◆ **Pointing data for screenshots**:

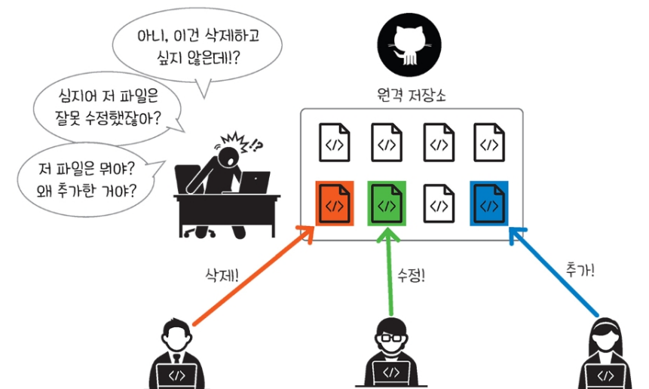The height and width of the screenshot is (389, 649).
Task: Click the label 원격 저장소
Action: click(410, 96)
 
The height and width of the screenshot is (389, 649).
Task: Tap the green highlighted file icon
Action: click(387, 204)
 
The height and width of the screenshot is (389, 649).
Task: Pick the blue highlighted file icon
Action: click(489, 204)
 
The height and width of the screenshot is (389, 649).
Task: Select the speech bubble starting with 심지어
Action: click(110, 107)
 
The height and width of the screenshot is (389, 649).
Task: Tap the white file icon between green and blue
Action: click(438, 204)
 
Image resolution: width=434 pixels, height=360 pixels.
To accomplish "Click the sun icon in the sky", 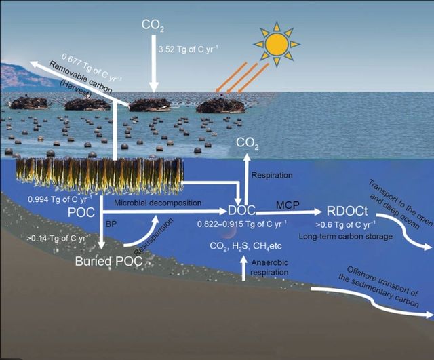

◆ **PROBLEM DESCRIPTION**:
Could you write out all of the records above again, requests included, with every coordinate in the answers offset by 54 and the pictures left out?

◆ **OUTPUT FOR THIS TASK**:
The height and width of the screenshot is (389, 649).
Task: Click the label 원격 저장소
Action: click(464, 150)
 
The height and width of the screenshot is (389, 649).
Task: Tap the green highlighted file icon
Action: click(441, 258)
 
The height and width of the screenshot is (389, 649).
Task: Pick the blue highlighted file icon
Action: click(543, 258)
 
The height and width of the screenshot is (389, 649).
Task: Select the speech bubble starting with 심지어
Action: click(164, 161)
 
The height and width of the screenshot is (389, 649).
Task: Tap the white file icon between green and blue
Action: click(492, 258)
 
Image resolution: width=434 pixels, height=360 pixels.
To accomplish "Click the sun icon in the sky", 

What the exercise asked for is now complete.